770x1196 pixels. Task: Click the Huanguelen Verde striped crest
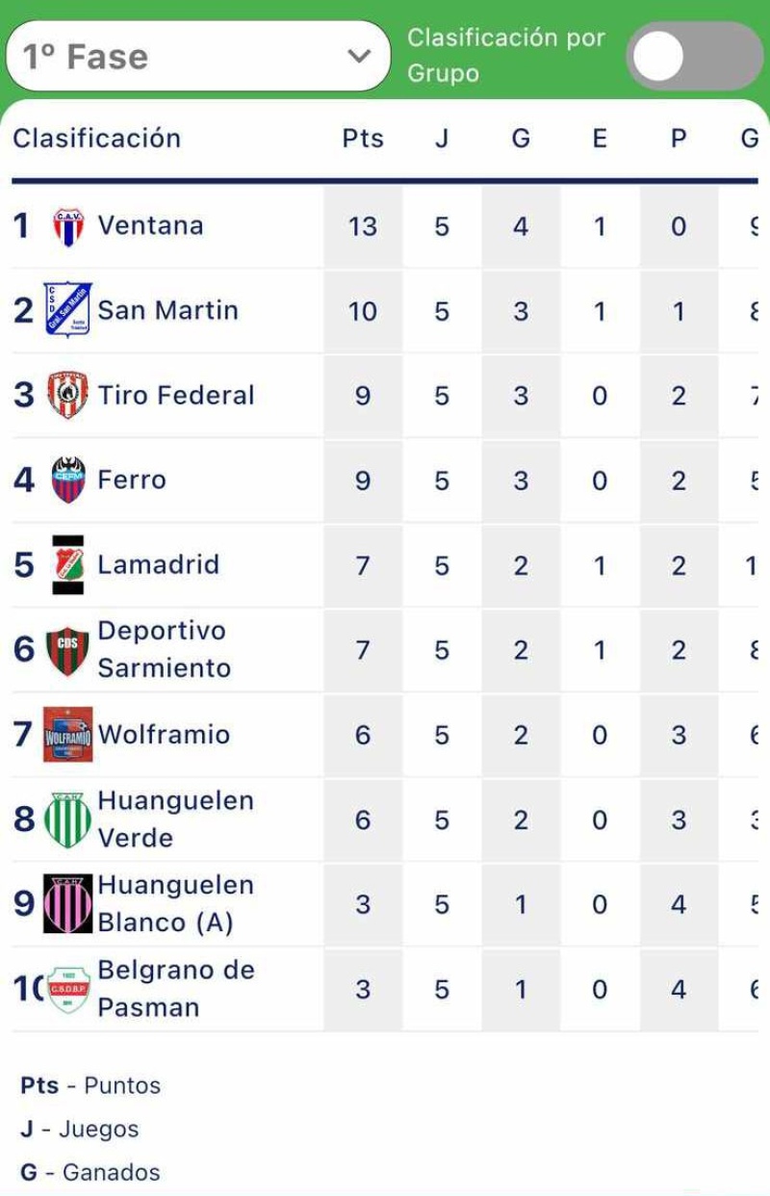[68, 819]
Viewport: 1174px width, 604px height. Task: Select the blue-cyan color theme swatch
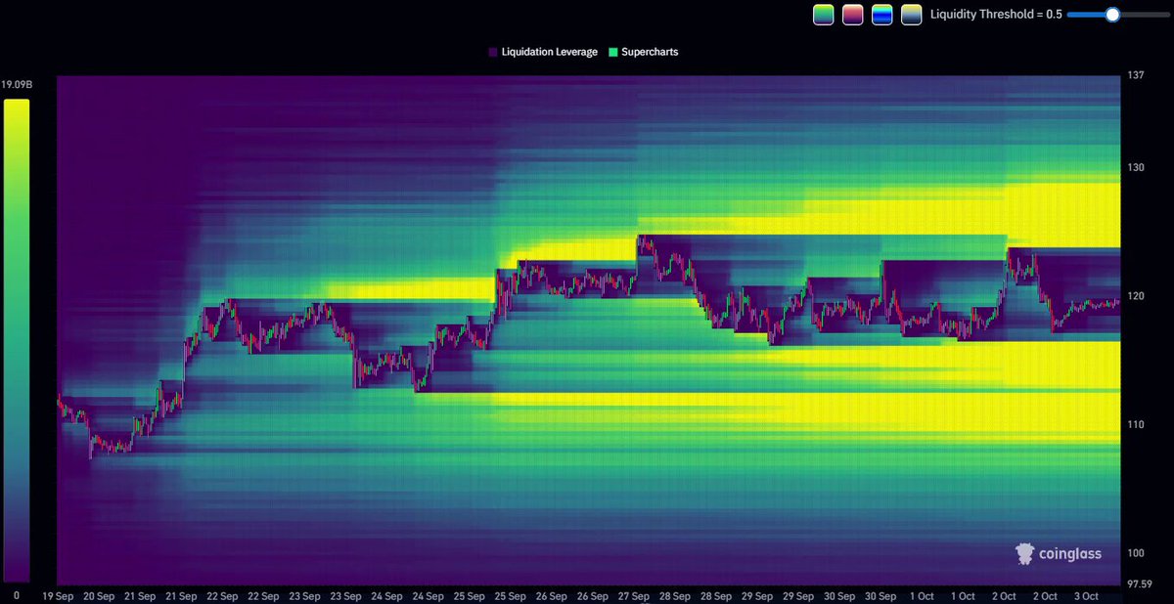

--

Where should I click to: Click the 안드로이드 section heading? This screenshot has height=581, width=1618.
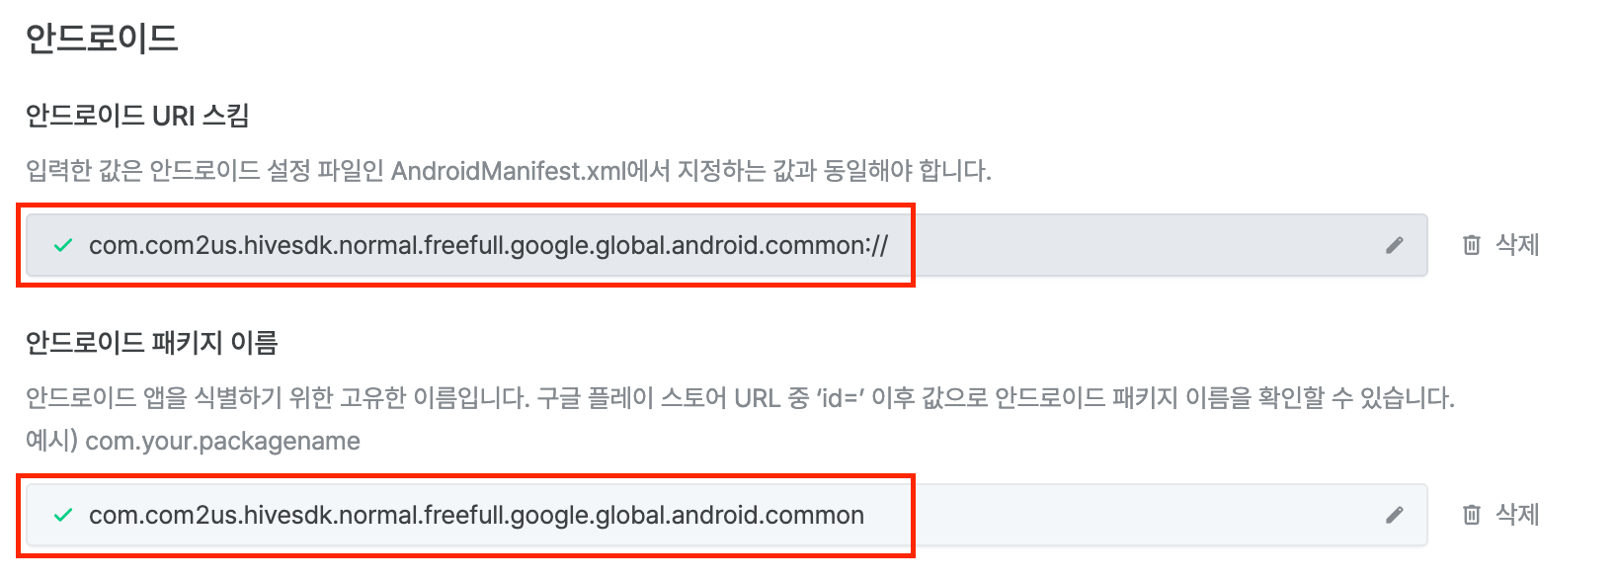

--

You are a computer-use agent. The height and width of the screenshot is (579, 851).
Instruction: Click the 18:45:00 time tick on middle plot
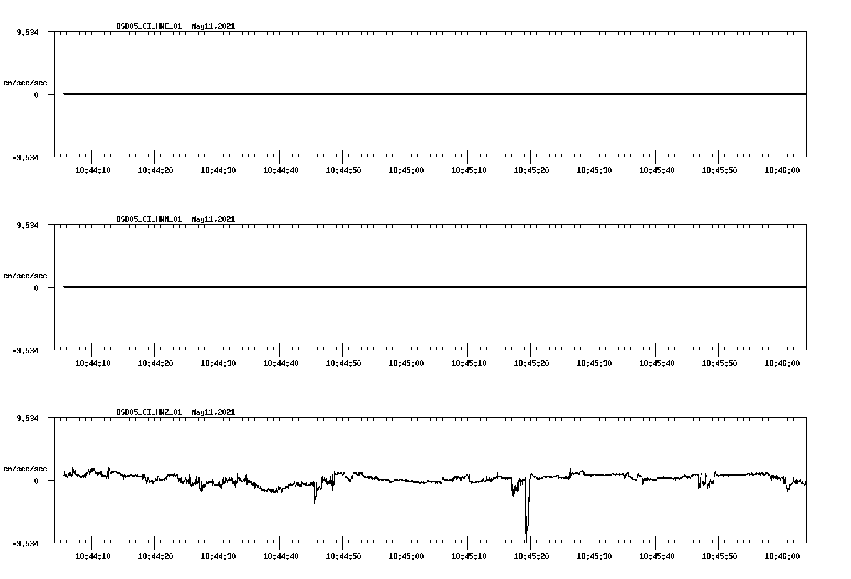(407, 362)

→ What to produce: For this exercise, find all lines in the records containing the word "screenshot" and copy them.

→ Result of this task:
Where should I click to: Click the 안드로이드 section heading? This screenshot has height=581, width=1618.
You are a computer-use agent. The height and width of the screenshot is (579, 851).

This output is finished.